- Written by: David Mamet
- Original language: English
- Setting: New York City

Premiere
- Date premiered: June 4, 1982
- Place premiered: Goodman Theater, Chicago

= Edmond (play) =

1982 one-act play by David Mamet

Edmond is a one-act play written by David Mamet. It premiered at the Goodman Theatre in Chicago, Illinois, U.S., on June 4, 1982. The first New York production was October 27 of the same year, at the Provincetown Playhouse. The play consists of twenty-three short scenes. In the original production, each of the actors took on multiple roles, save the two playing Edmond and his wife. In the Chicago premiere and the original New York and London productions, the role of Edmond was played by frequent Mamet collaborator Colin Stinton. In a revival production at London's National Theatre, in 2003, the role was played by Kenneth Branagh.
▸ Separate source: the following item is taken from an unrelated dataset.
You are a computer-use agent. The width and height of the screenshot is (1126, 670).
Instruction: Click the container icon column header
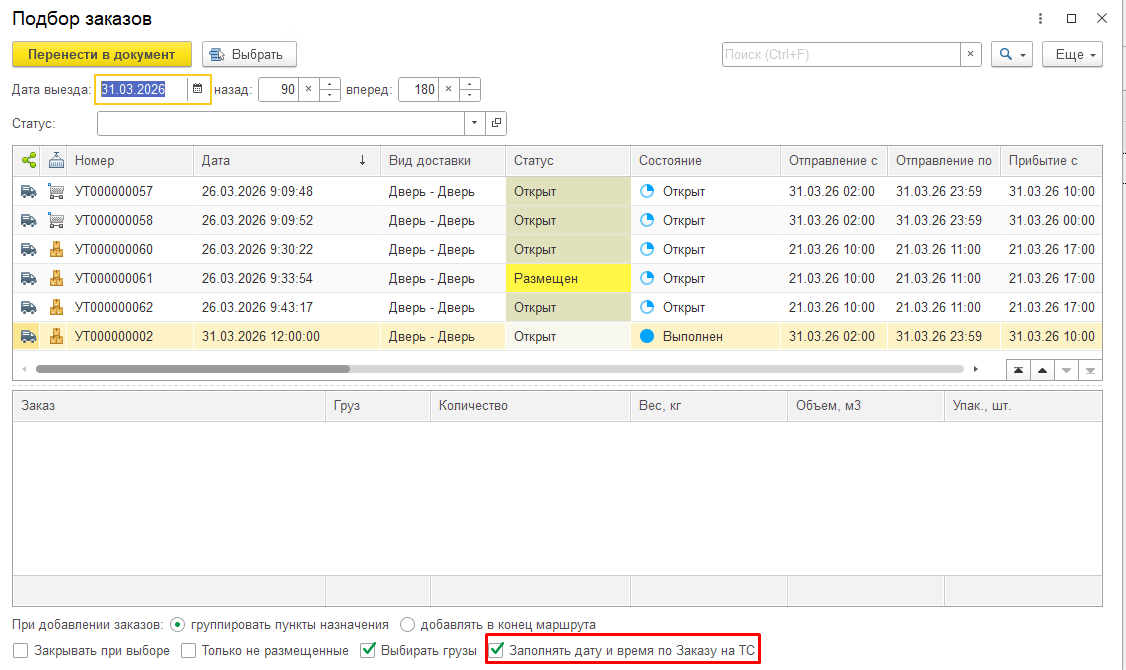point(56,160)
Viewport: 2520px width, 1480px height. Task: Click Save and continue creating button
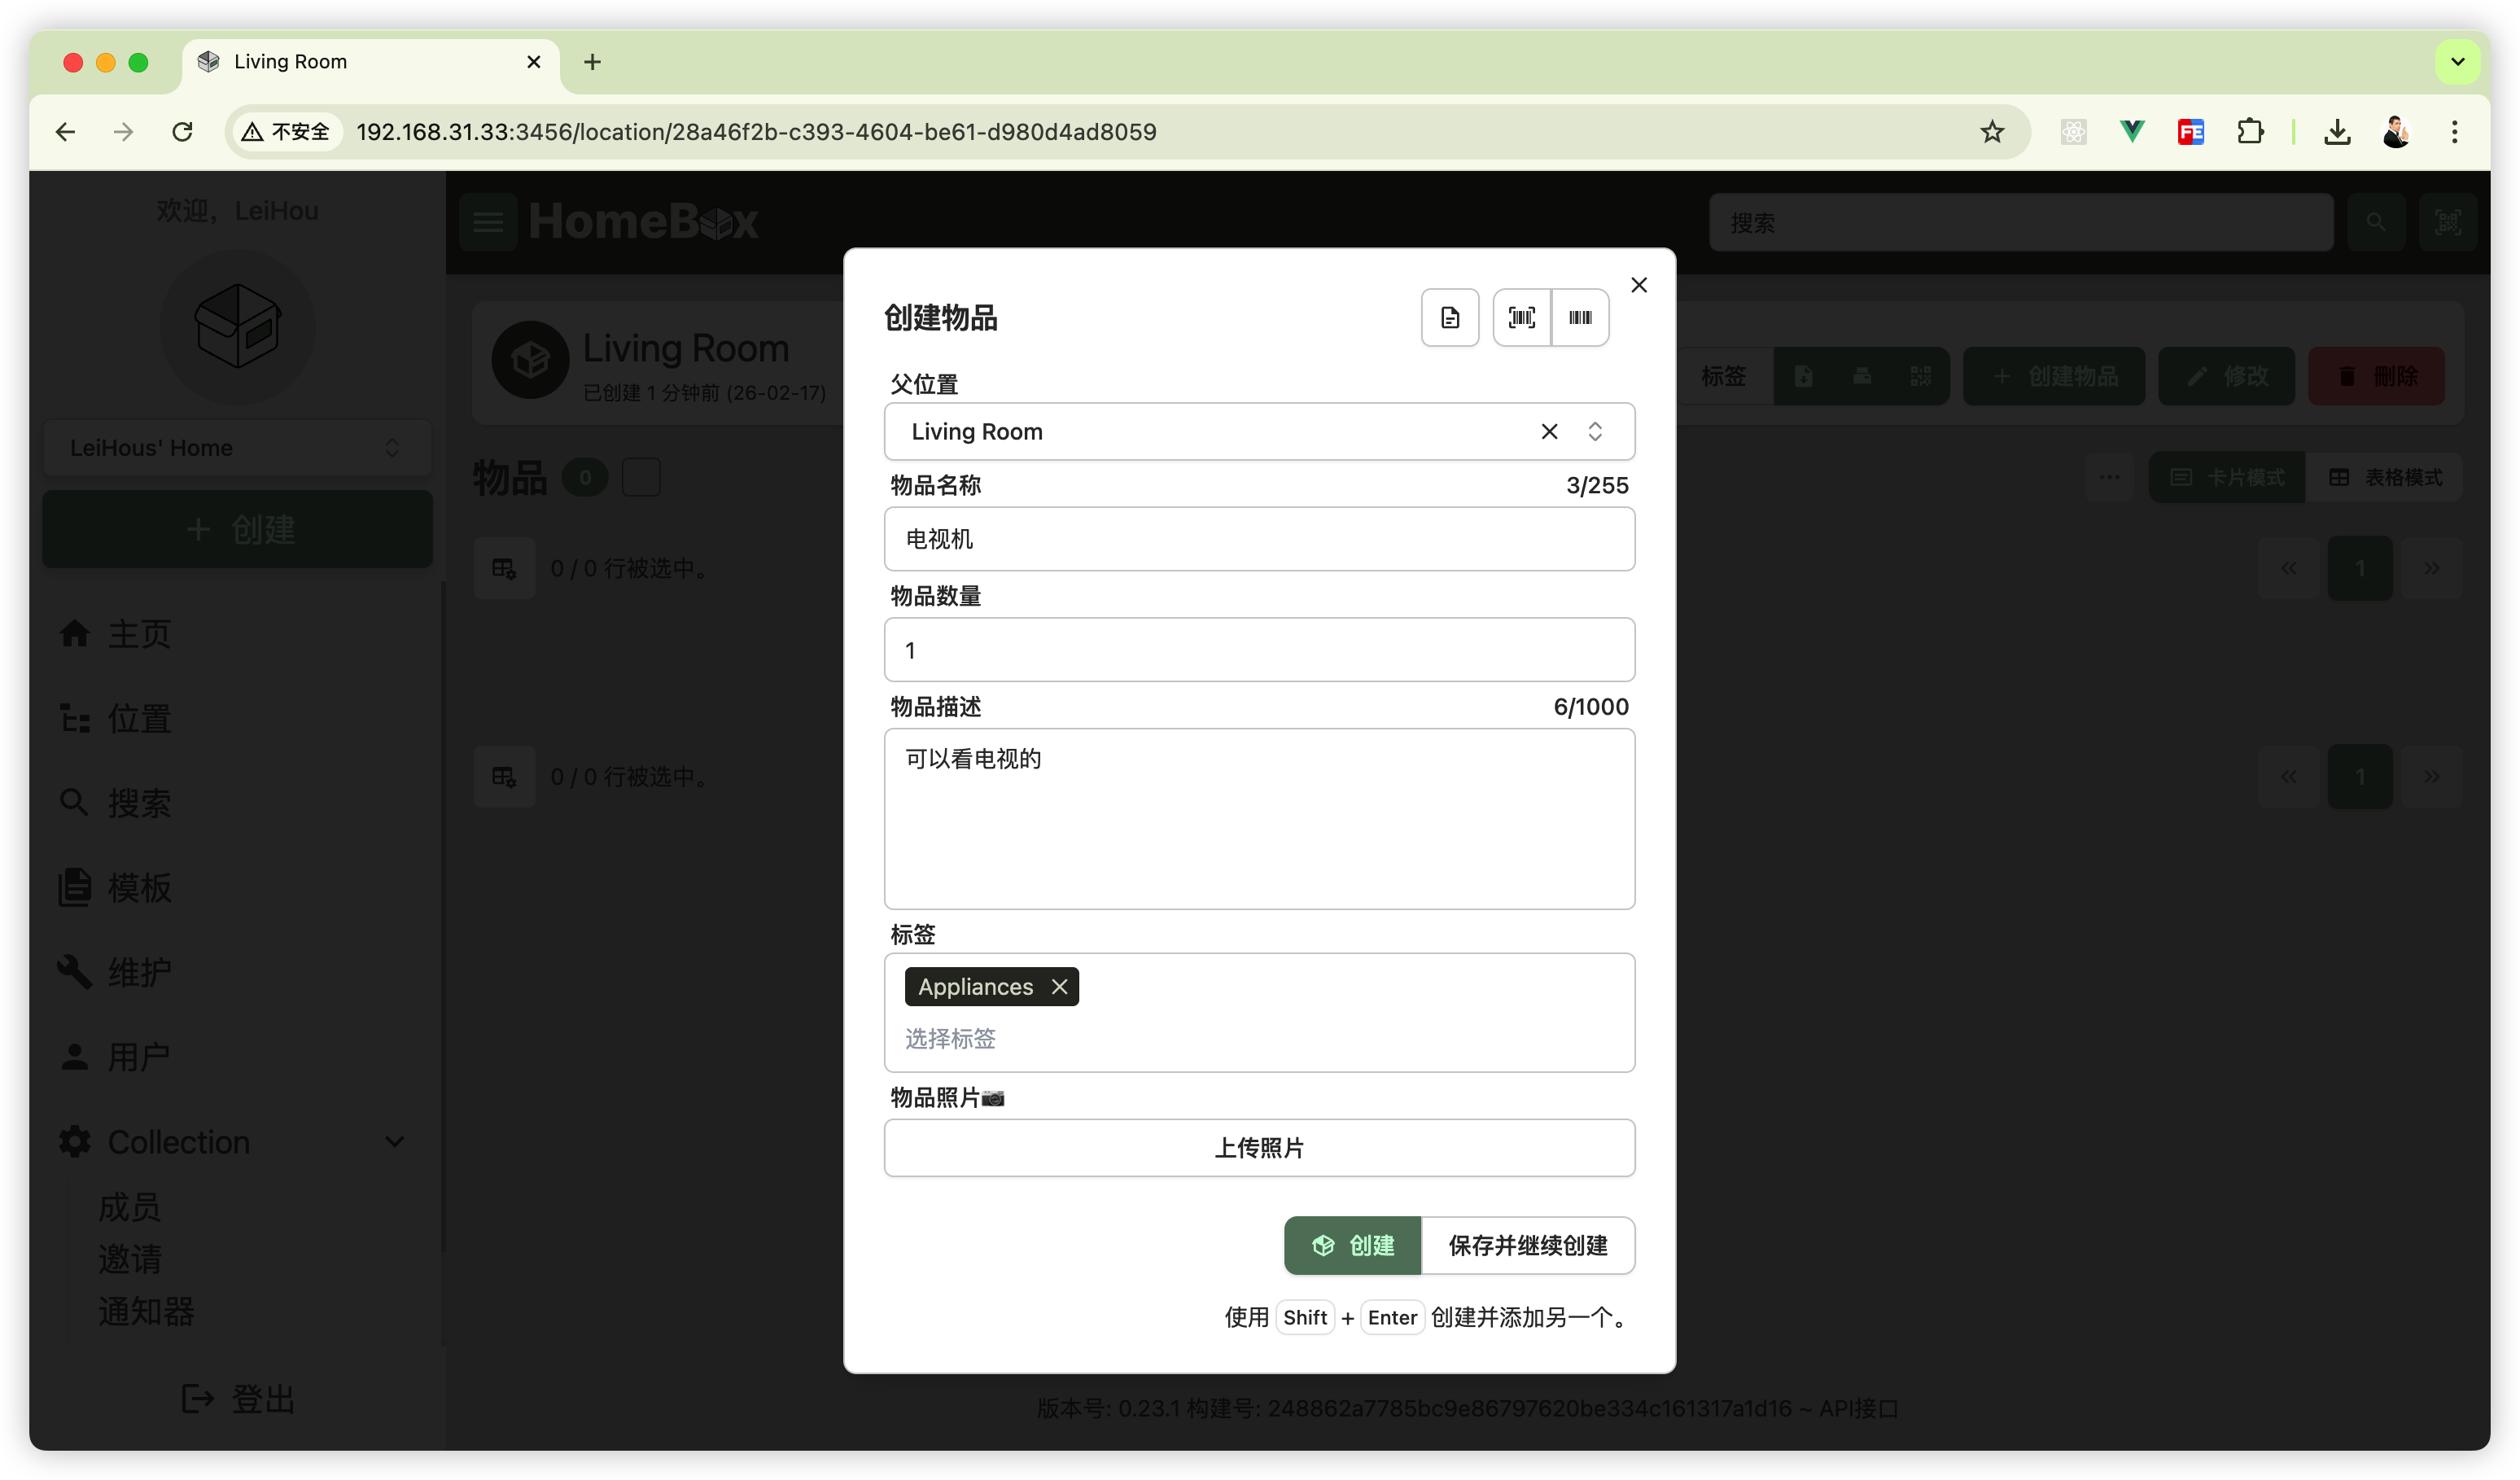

A movie of the same name based upon the play, starring William H. Macy and Julia Stiles, has been shown at some film festivals in the U.S. and Europe, and underwent limited U.S. release on July 14, 2006.

== Synopsis ==
The plot, which has a certain fable-like quality, revolves around the titular character, Edmond Burke, a white-collar worker in New York City. After a visit to a fortune teller, he decides to leave his wife and embarks on an odyssey through New York's seedy underbelly, which takes him to two bars, a bordello, and a peep show. When he accuses a three-card monte dealer of running a crooked game, the dealer and his shills beat Edmond to the ground. Increasingly convinced of the ugliness and difficulty of human existence, Edmond buys a knife from a pawnshop. He threatens a woman on a subway platform, then beats an African-American pimp who is trying to rob him, while calling him racial slurs.

Invigorated by the act of violence, he goes to a coffeehouse and propositions his waitress, Glenna. At her apartment, he tells her how alive beating the pimp has made him feel in a highly racialized speech. Glenna compares the feeling to the one she gets when she is acting. Edmond claims she is not a real actress because she only takes acting classes and does not actually perform for a paying audience. Edmond encourages her to be honest with herself, and to say that she is not an actress but a waitress. Glenna begins to find his odd behavior disturbing and asks him to leave. An argument escalates, and Edmond kills her with the knife he has bought.

Later, he hears a preacher at a mission preach that all souls can be redeemed through faith. Edmond wants to go testify to the preacher, but he is identified by the woman from the subway and arrested. He has a short reunion with his wife, who serves him with divorce papers.

In prison, a large African-American cellmate is assigned to him. In a long philosophical speech, Edmond expresses conciliatory feelings to his cellmate and blacks in general, saying that people subconsciously desire what they fear and so whites should not try to avoid blacks. His uninterested cellmate first offers him a cigarette, and then punches him hard in the face twice. Then he threatens to kill him unless Edmond performs oral sex on him, which he does.

Edmond meets with a priest and admits to being sodomized. Although he has reported the incident to the correctional officers, they were uninterested and simply said: "It happens." This is followed by an angry Edmond ranting about God.

In the penultimate scene, Edmond appears to forgive his cellmate, and in the final scene, set a number of years later, the two ruminate on the uncertainty of life and the role of destiny in human affairs as Edmond smokes a cigarette. Edmond utters a line that is nearly an exact quote of one from Hamlet: "There is a destiny that shapes our ends...rough-hew them how we may." The play ends as the two say "good night" and Edmond kisses his cellmate on the mouth good night, lying beside him in bed.